- Conference: Independent
- Record: 8–15
- Head coach: Tom Nolan (3rd season);
- Assistant coach: Tommy O'Keefe (3rd season)
- Captain: Jim Oravec
- Home arena: McDonough Gymnasium

= 1958–59 Georgetown Hoyas men's basketball team =

American college basketball season

The 1958–59 Georgetown Hoyas men's basketball team represented Georgetown University during the 1958–59 NCAA University Division college basketball season. Tom Nolan coached them in his third season as head coach. The team was an independent and played its home games at McDonough Gymnasium on the Georgetown campus in Washington, D.C. It finished with a record of 8–15 and had no post-season play.

==Season recap==

The 1958–1959 season saw the beginning of an annual series between Georgetown and Boston College that would continue through the 2004–2005 season, after which the rivalry between the schools came to end with the departure of Boston College from the Big East Conference.

The 1958–1959 Georgetown team was undersized — averaging 6-feet-1 (185 cm) in height and with no player taller than 6-foot-4 (193 cm) — and inexperienced, with only one senior on the roster. Diminutive sophomore guard Brian "Puddy" Sheehan, the team's 5-foot-9 (175 cm) point guard, who was an expert ballhandler and a dominant player throughout his college career, emerged as the team's top scorer, averaging 18.4 points per game despite being the smallest man on the court. In his debut, he scored 30 points - a school record for points scored in a debut game - and he turned in a 25-point performance against Connecticut, 23 against Boston College, and 22 in a win over Syracuse.

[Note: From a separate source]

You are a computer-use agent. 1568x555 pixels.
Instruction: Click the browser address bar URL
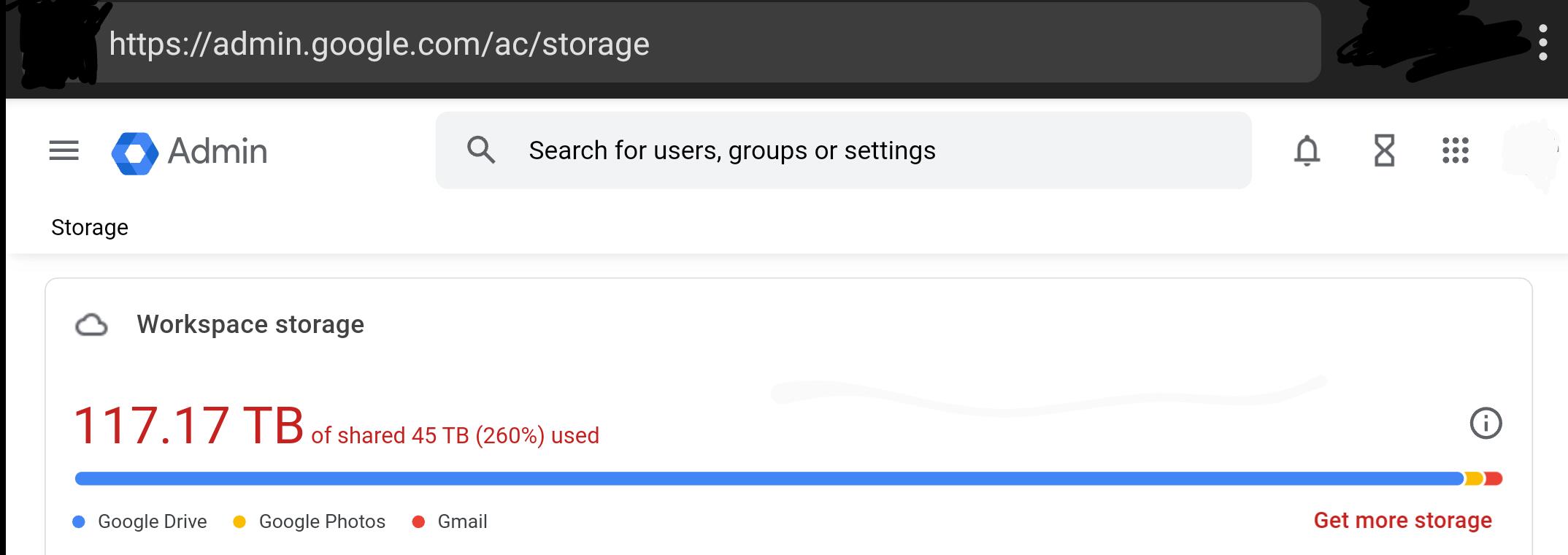(379, 44)
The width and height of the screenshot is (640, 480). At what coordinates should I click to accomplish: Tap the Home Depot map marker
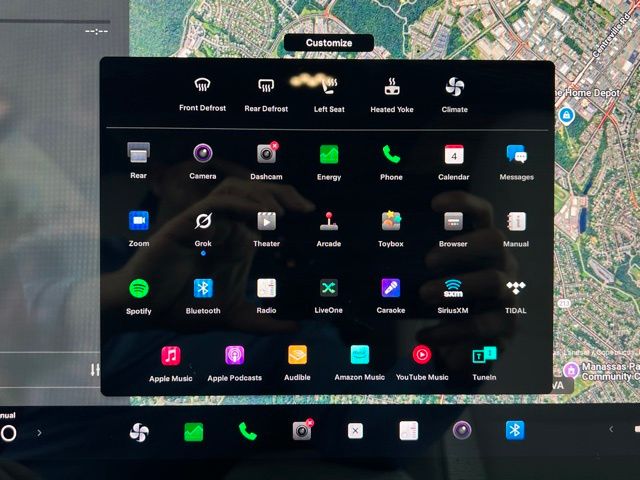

He scored only nine points in one of the games against Maryland, but he scored in double figures in every other game.

Sophomore center Tom Coleman also joined the varsity from the freshman team this year as its tallest player at 6-foot-4 (193 cm). He led the team in rebounding and scored 22 points in an upset of Loyola of Chicago and 31 against George Washington.

Another player to join the varsity from the freshman team was sophomore forward Tom Matan, and he probably had his most productive season this year. Able to play forward and center, he was an effective inside scorer, averaging 14.3 points per game this season, with 30 points in the upset of Loyola of Chicago, 27 against Loyola of Maryland, and 26 against Seton Hall.

Among four players suspended for the year partway through the previous season because of their grades, junior forward Tom McCloskey was the only one of the four to return to the team this season. He scored in double figures in 15 games, had 17 points in the upset of Loyola of Chicago and 20 in the win over Syracuse. He and junior guard Dick Razzetti both opted not to return to the varsity team the following season and instead play intramural basketball - leading their team to the 1960 intramural title - while McCloskey focused on his studies.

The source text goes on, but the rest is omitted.